Records shown ->
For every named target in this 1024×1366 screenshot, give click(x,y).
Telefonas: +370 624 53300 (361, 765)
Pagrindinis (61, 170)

...

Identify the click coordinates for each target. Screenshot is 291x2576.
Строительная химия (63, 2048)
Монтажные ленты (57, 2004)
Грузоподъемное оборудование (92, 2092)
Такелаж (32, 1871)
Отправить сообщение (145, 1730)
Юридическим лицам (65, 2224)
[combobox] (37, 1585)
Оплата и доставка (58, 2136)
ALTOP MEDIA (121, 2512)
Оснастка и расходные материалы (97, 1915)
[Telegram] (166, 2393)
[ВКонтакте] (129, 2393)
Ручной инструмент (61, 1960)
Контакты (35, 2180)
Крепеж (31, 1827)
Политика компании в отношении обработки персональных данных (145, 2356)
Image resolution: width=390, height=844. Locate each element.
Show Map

Problem to solve ->
Which lines above hold the string "click"? Show each of them.

Output below ->
For every named target in this 1024×1366 screenshot, give click(x,y).
Identify the click coordinates for each target. Screenshot is 291x2576.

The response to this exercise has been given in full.